Before sending, the job checks that no order has been placed since the cart was last active, preventing emails to customers who already completed purchase. Suppression lists respect user email preferences. High-value carts (total above a threshold) may receive a personalized discount code in the reminder to reduce price sensitivity. The timing and content of recovery emails are A/B tested — sending immediately vs. after a delay, with or without a discount, single email vs. a sequence. Attribution is tracked via UTM parameters on the checkout link.
Performance at Scale
Redis pipeline batches multiple hash operations for a cart update into a single network round-trip: a cart update that changes three item quantities issues one pipeline with three HSET commands rather than three sequential calls. For anonymous carts served to unauthenticated users (a significant fraction of e-commerce traffic), cart reads can be cached at CDN edge — the session_id cookie is used as the cache key and the TTL matches the expected cart update interval.

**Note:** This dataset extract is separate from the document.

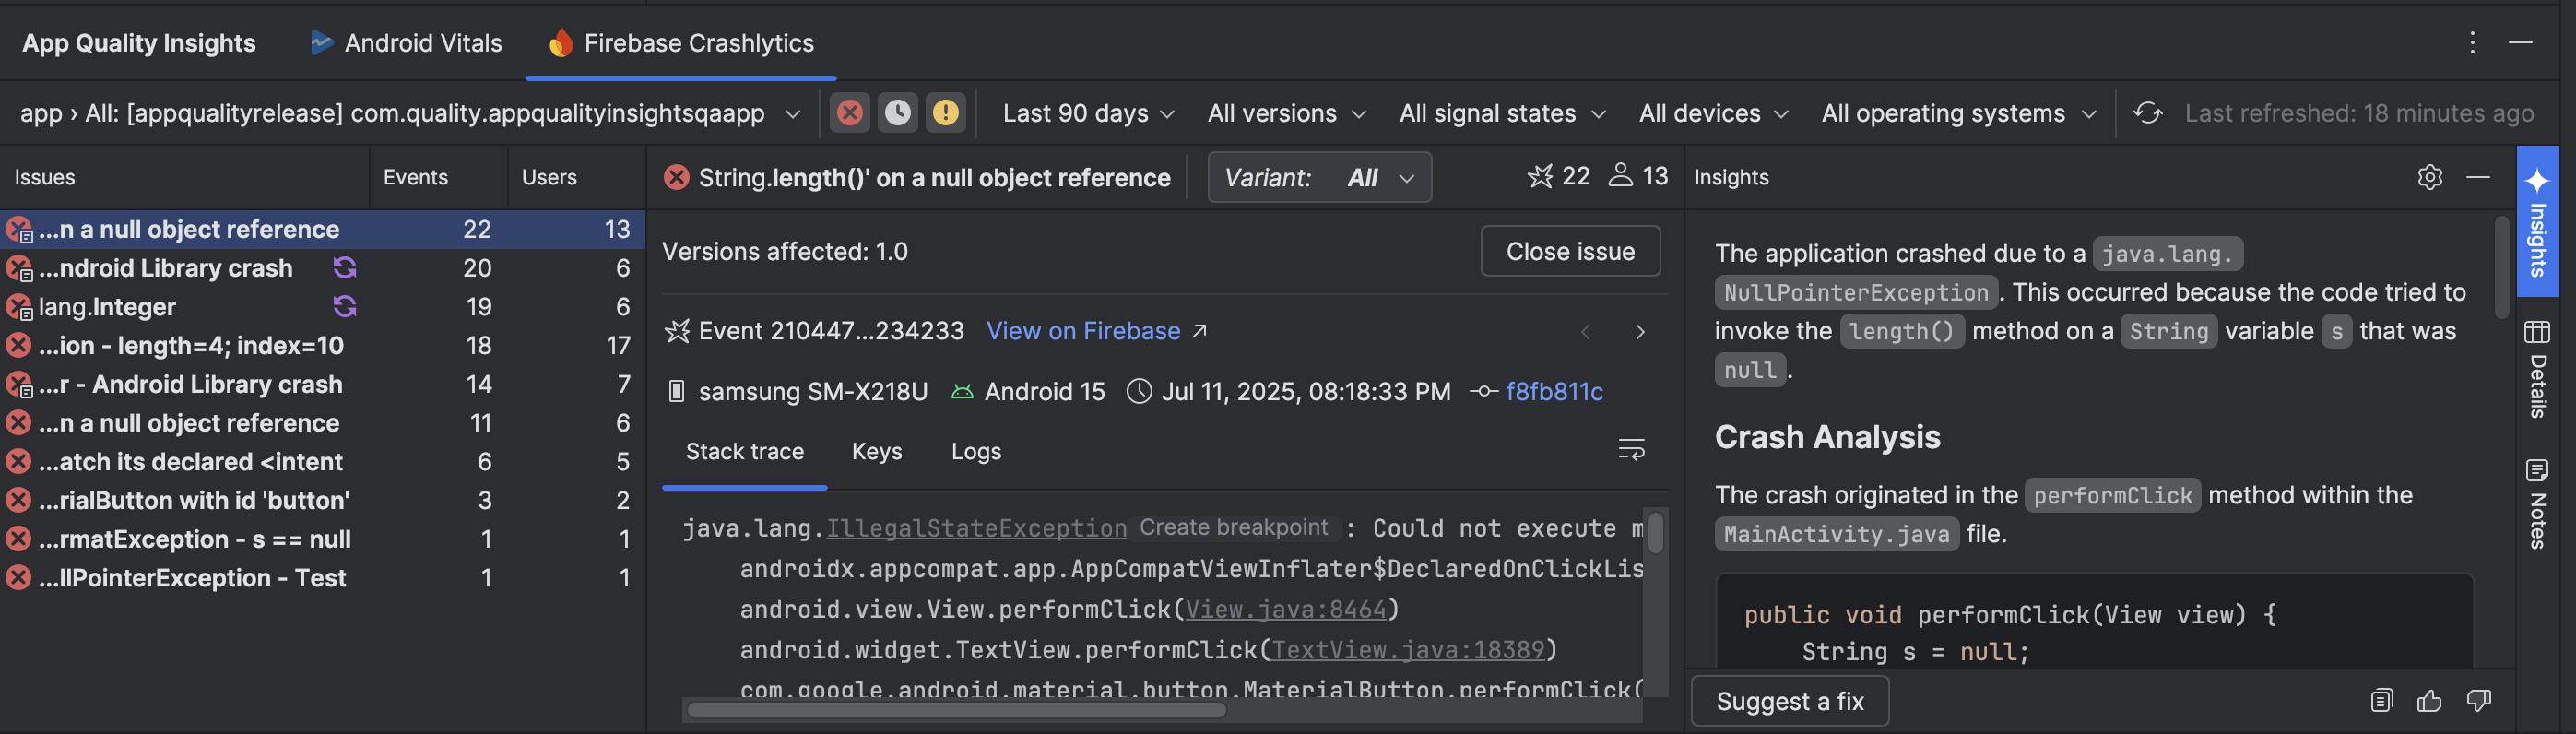This screenshot has width=2576, height=734.
Task: Go to next event arrow
Action: coord(1639,332)
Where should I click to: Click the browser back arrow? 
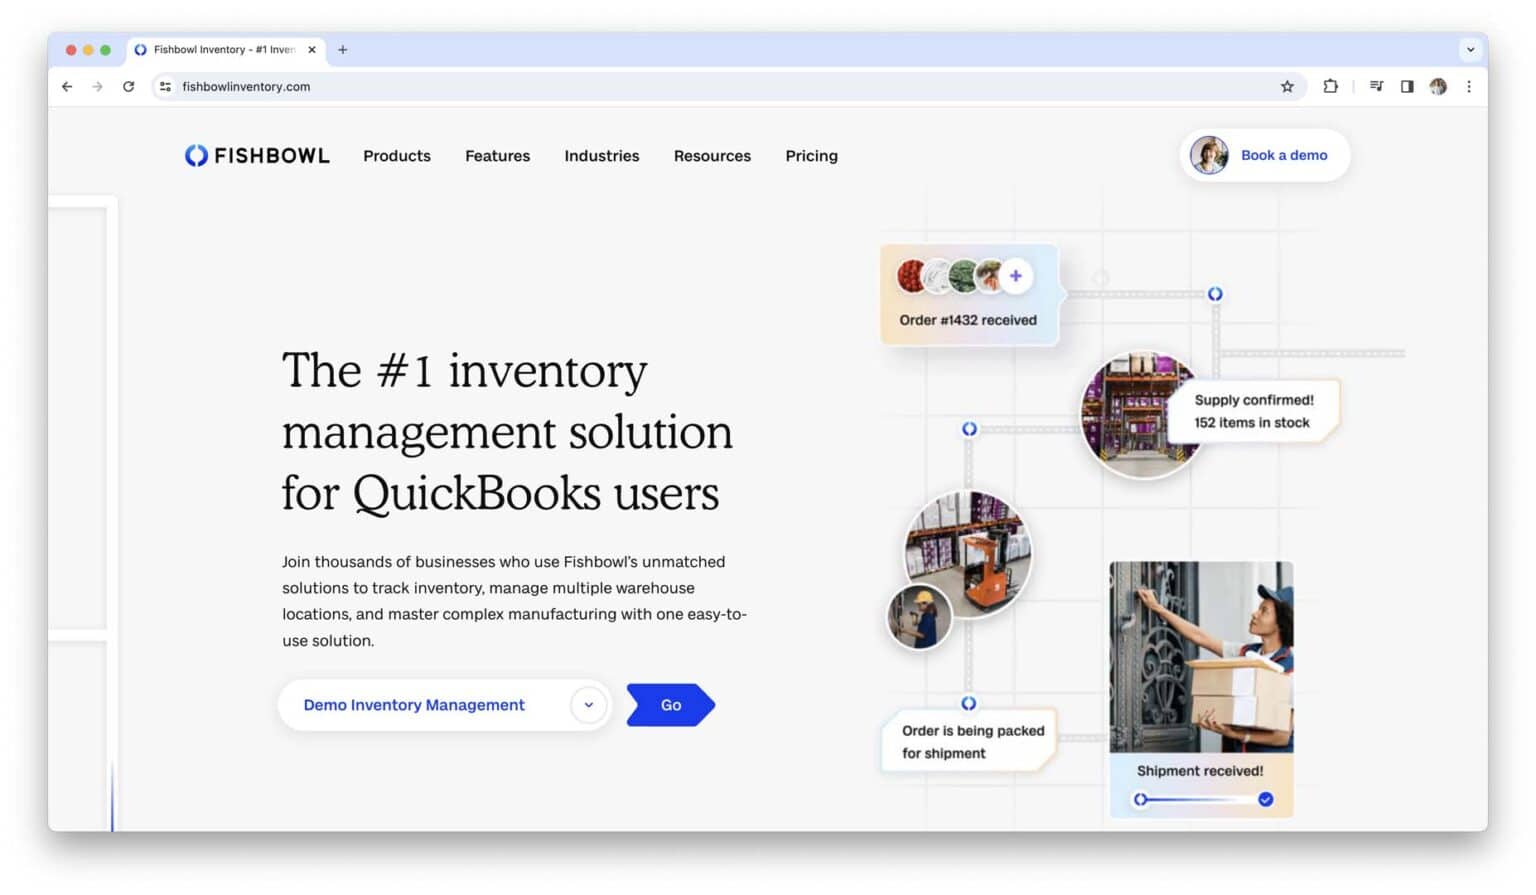pos(66,87)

Price refresh is batched: when loading a cart for display, the cart service collects all SKU IDs in a single list and makes one call to the pricing service with all IDs, receiving prices in bulk. This avoids N pricing service calls for a cart with N items. Product detail enrichment (name, image, description) is similarly batched against the catalog service. For the cart API itself, a common pattern is to return minimal cart data (sku_id + quantity only) in the primary response and load enriched product data lazily on the client, so the cart page renders the structure immediately while product details fill in.
Saved for Later
Saved-for-later is a distinct list from the active cart. When a customer moves an item from active cart to saved-for-later, the cart service removes it from the cart:{user_id} hash and adds it to a cart_saved:{user_id} hash with the same data model. The saved list does not participate in inventory reservation or checkout flow — it is purely a wishlist with a different UI placement.
The saved list is displayed below the active cart in the cart UI with a "Move to Cart" button per item. Moving an item back to the active cart removes it from the saved hash and adds it to the cart hash. Items in the saved list are subject to the same price-at-add display and current-price refresh on load. The saved list has its own TTL, typically longer than the active cart (e.g., 90 days), since customers may return for items they deferred. Saved-for-later data feeds personalization signals: items a customer explicitly deferred are strong purchase intent signals for remarketing.